PROBLEM DETAILS: Read through the lines below and copy the ones holding the string "screenshot".

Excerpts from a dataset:
+===+
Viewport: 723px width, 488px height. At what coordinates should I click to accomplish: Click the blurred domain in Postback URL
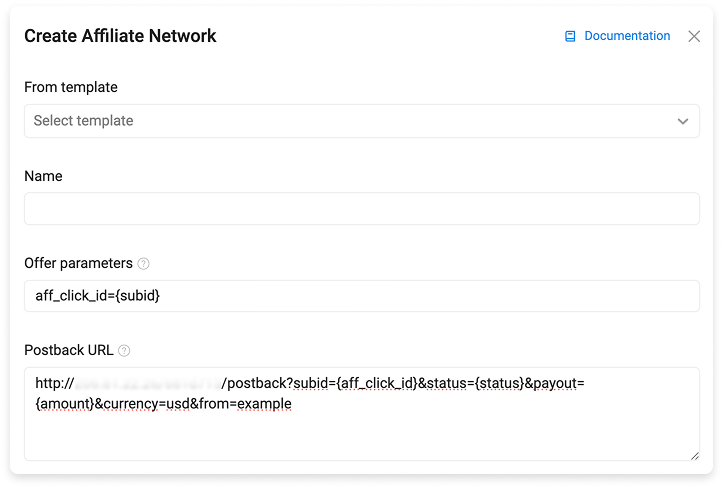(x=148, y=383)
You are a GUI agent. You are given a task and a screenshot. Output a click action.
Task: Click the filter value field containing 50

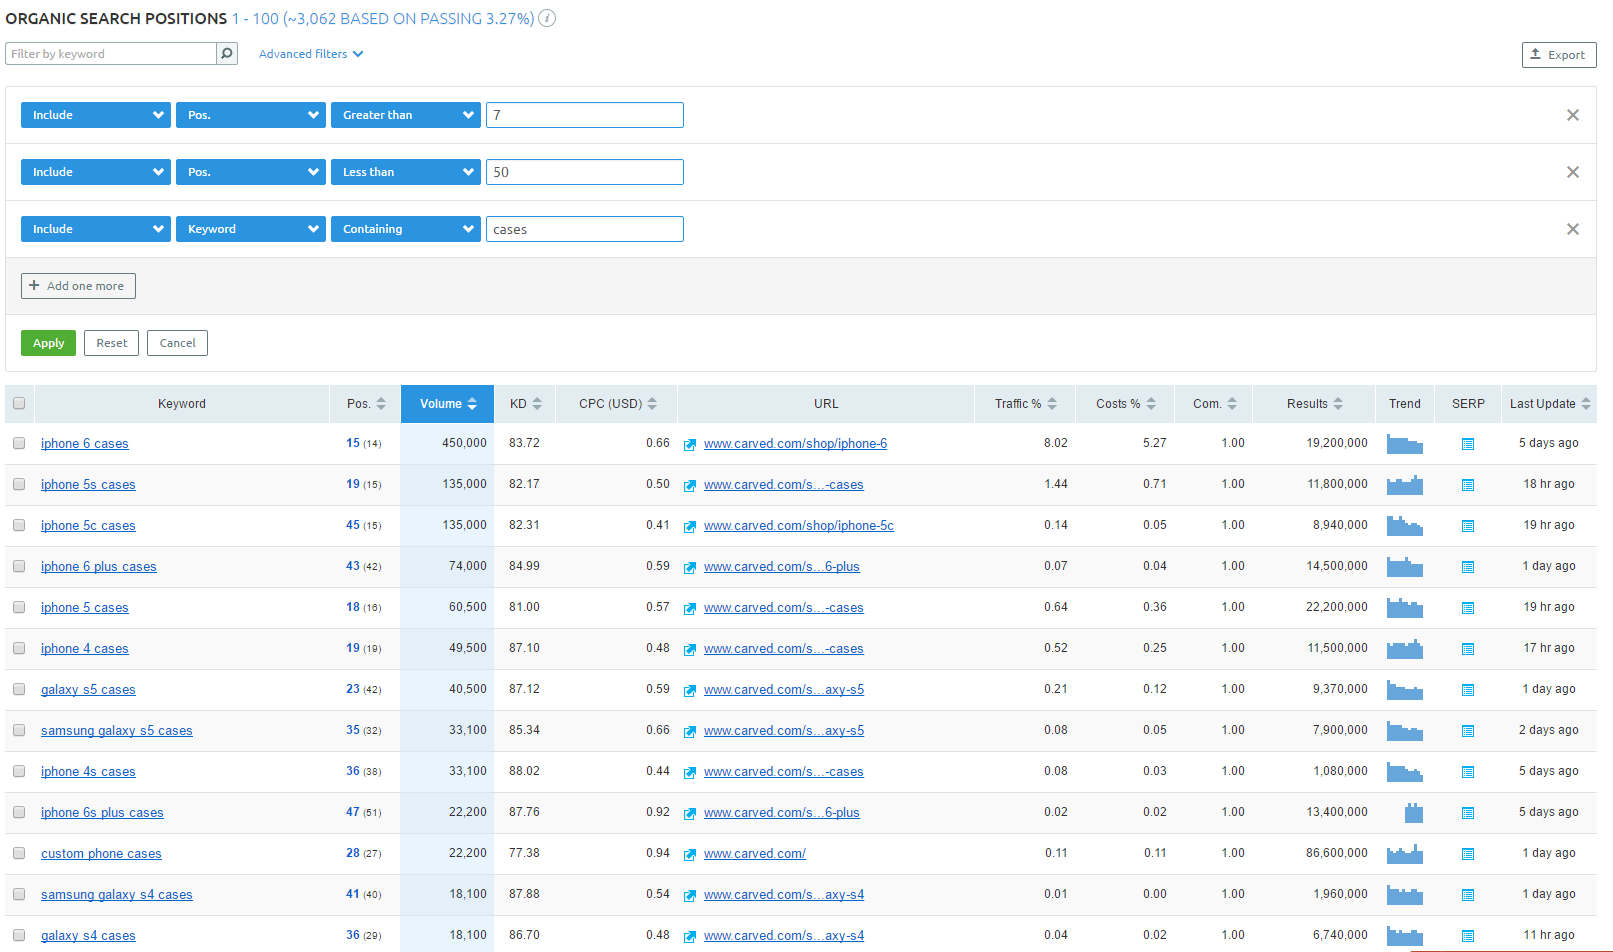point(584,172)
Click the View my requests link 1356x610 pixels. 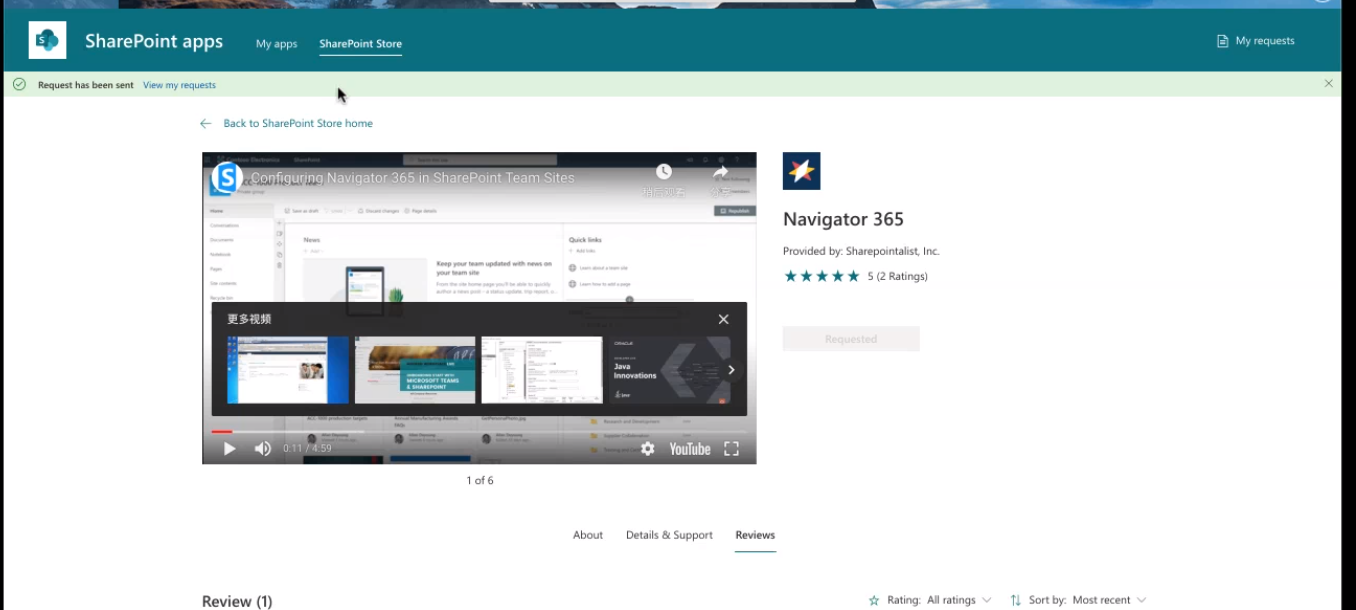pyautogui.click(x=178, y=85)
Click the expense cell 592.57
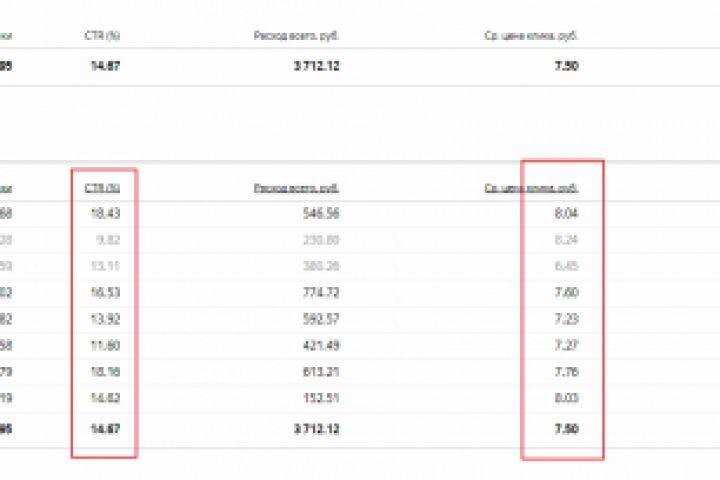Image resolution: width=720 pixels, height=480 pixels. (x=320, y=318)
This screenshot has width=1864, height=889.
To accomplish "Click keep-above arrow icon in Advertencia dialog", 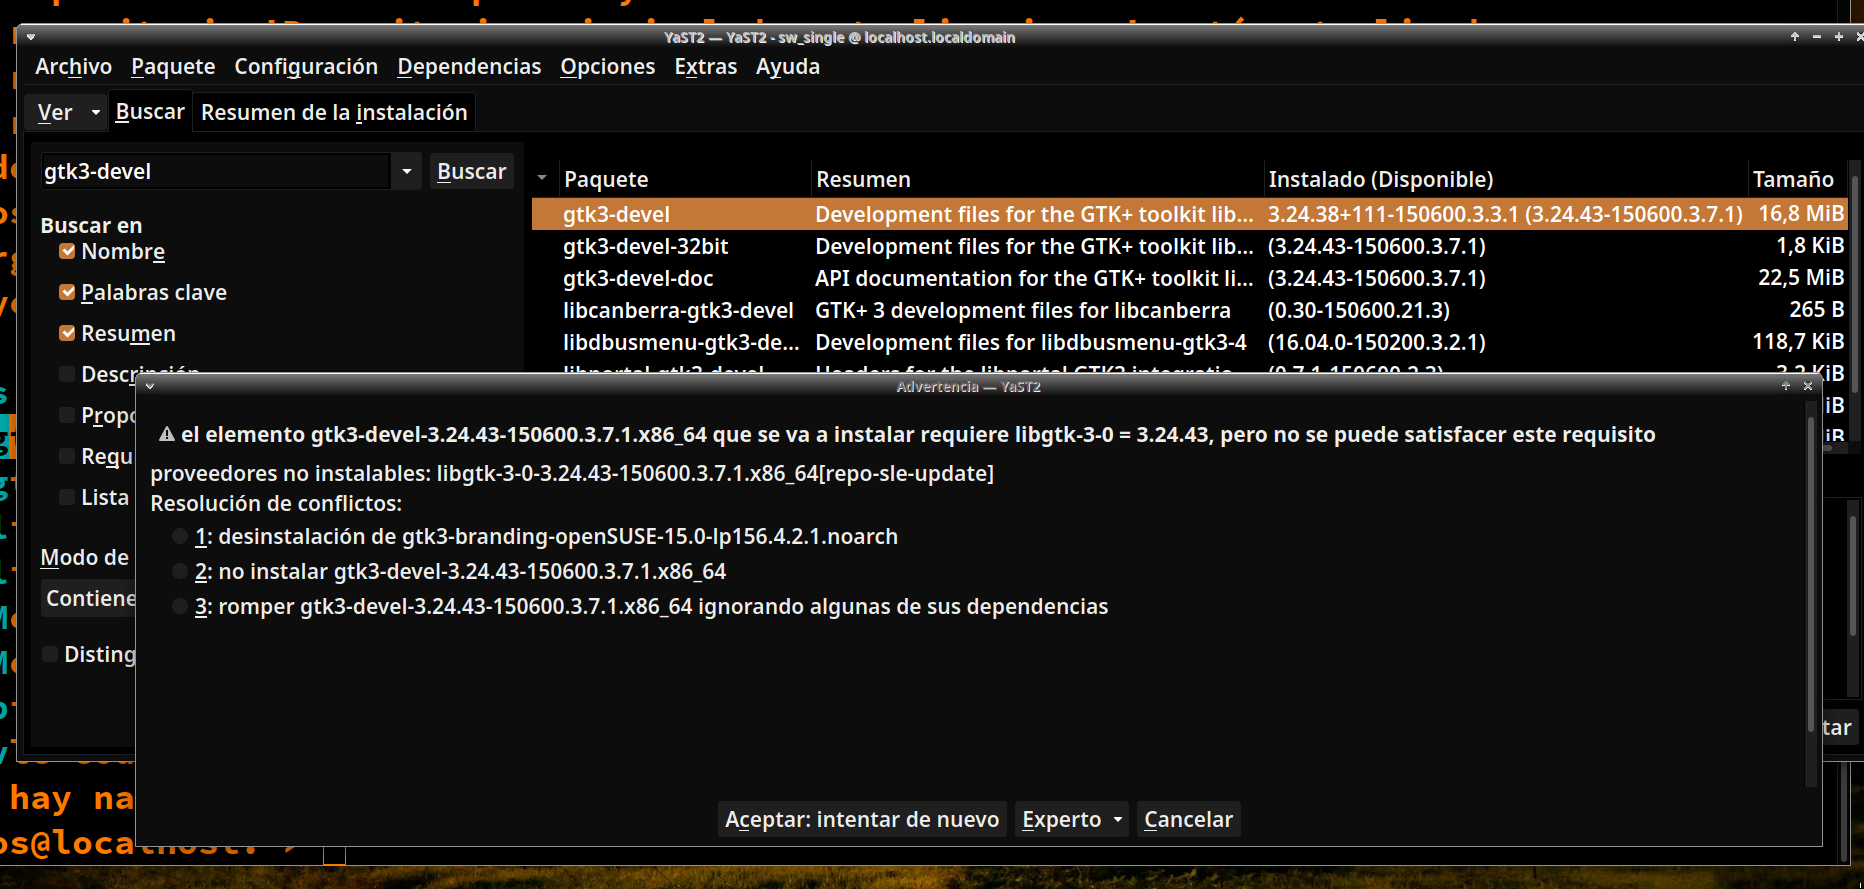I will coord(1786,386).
+===+
SOLVED EXERCISE:
You are a GUI agent. You are given a task and a screenshot. Output a click action.
This screenshot has width=1864, height=889.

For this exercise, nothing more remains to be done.